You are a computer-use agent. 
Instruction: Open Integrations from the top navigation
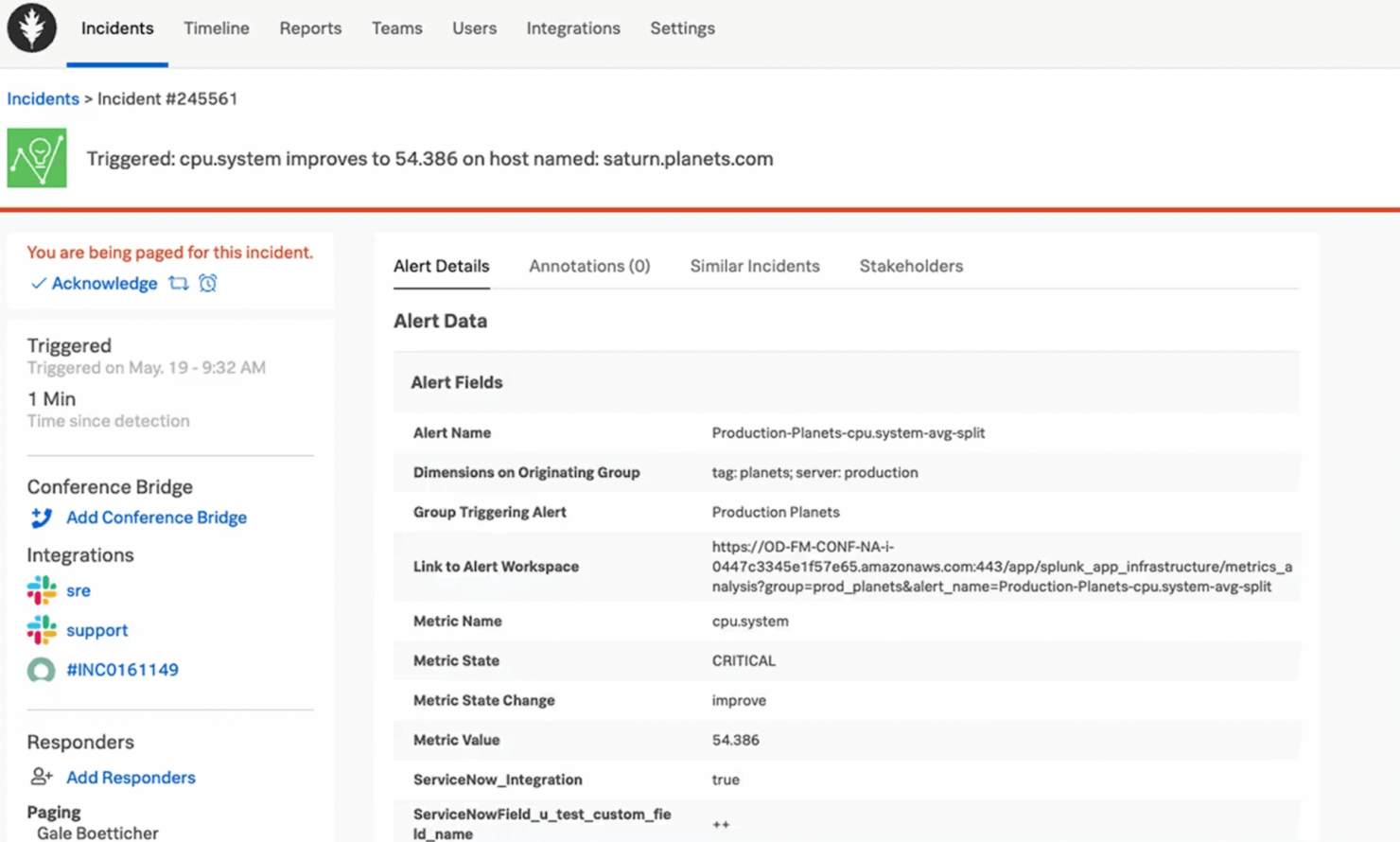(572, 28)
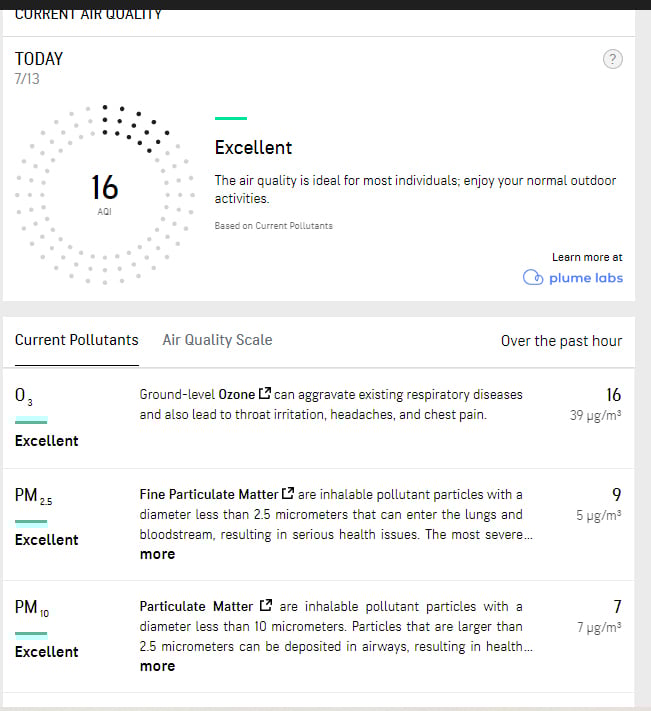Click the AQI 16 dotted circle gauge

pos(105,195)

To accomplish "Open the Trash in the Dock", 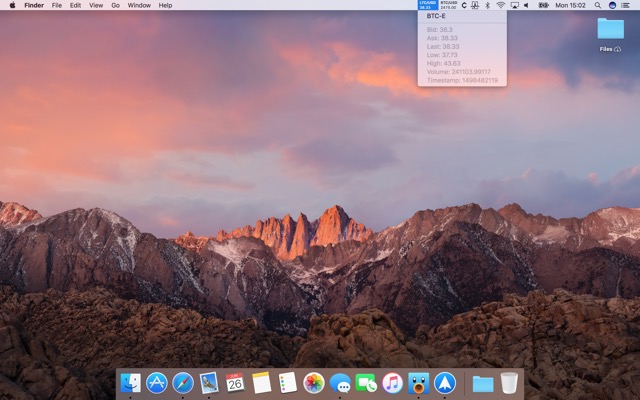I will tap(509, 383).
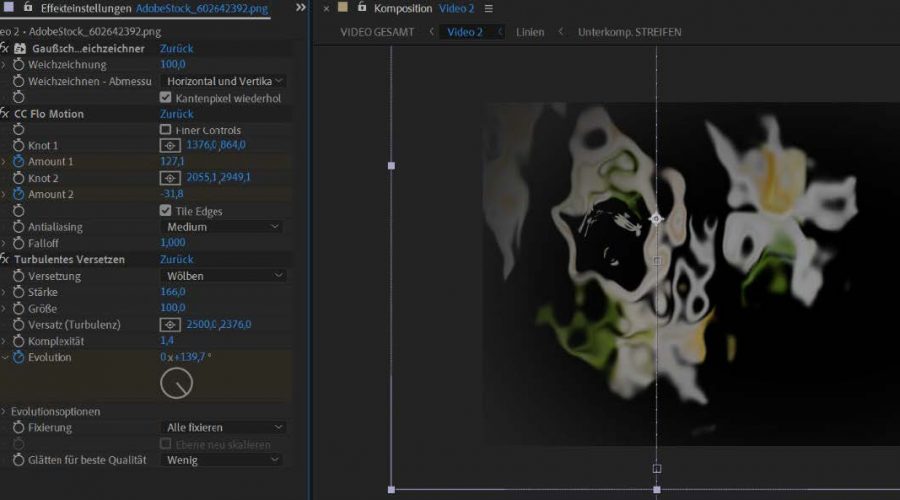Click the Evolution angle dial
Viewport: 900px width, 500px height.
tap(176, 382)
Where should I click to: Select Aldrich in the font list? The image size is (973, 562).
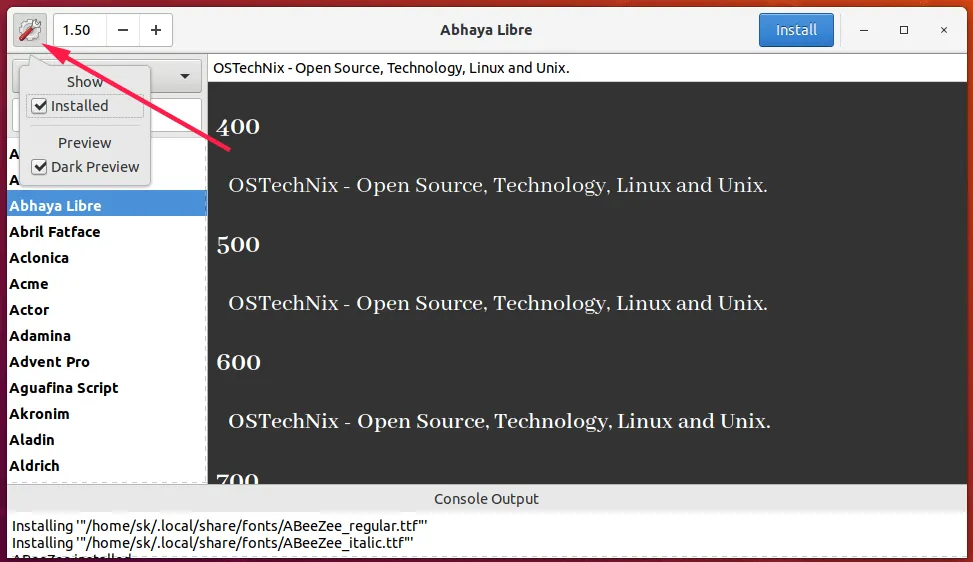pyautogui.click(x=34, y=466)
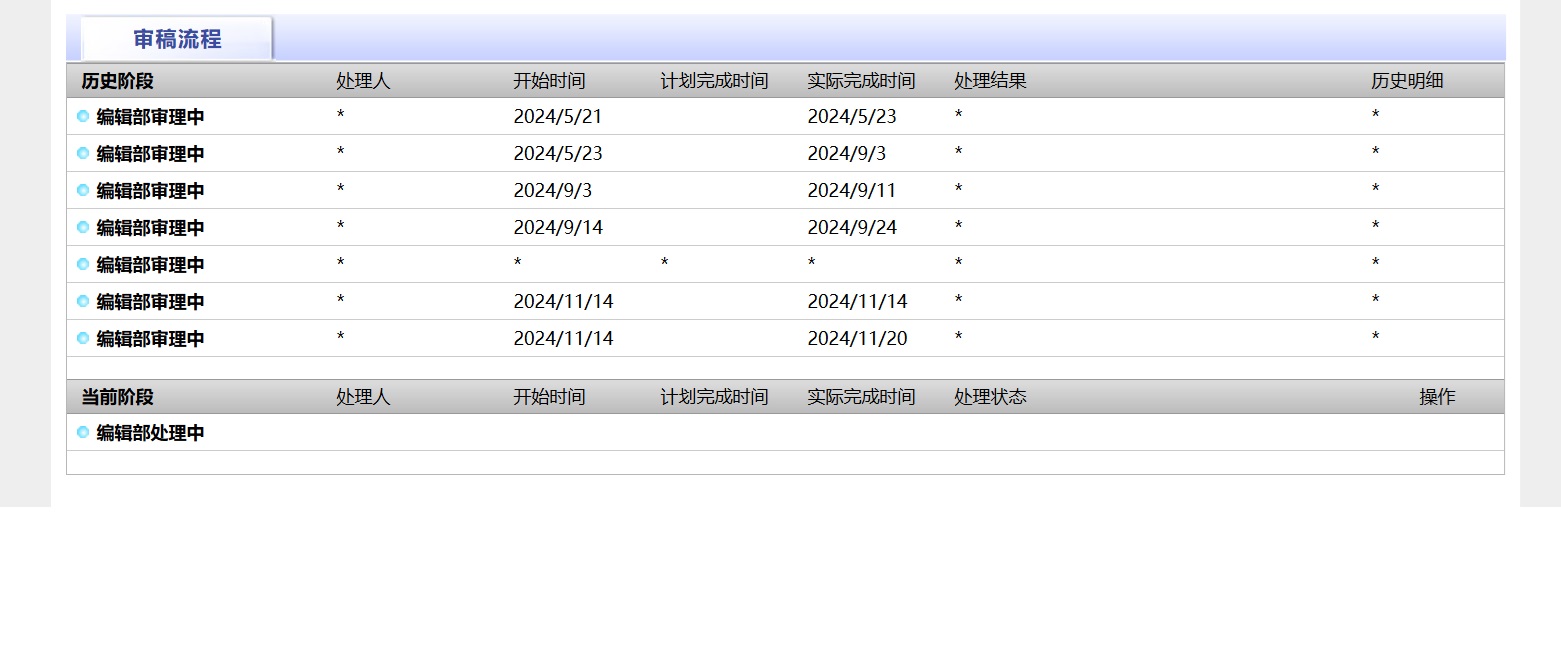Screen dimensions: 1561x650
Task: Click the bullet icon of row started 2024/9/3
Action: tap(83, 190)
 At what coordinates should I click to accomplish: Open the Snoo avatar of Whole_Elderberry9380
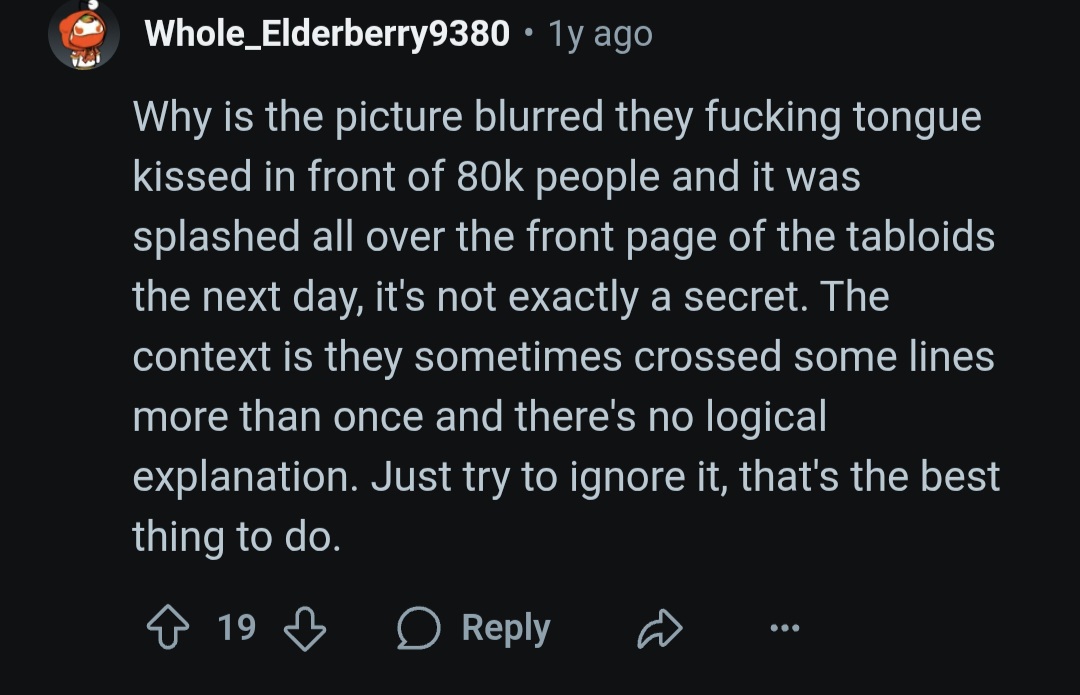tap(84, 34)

> _Task goal_
Beginning with the line holding "Where should I", copy each line exactly through the end of the records above, and leave every picture out.

> _Exercise response_
Where should I click to: Select Aldrich in the font list? The image size is (973, 562).
pyautogui.click(x=34, y=466)
Screen dimensions: 1561x650
Task: Click the bullet icon of row started 2024/9/3
Action: tap(83, 190)
 At what coordinates should I click to accomplish: Open the Snoo avatar of Whole_Elderberry9380
tap(84, 34)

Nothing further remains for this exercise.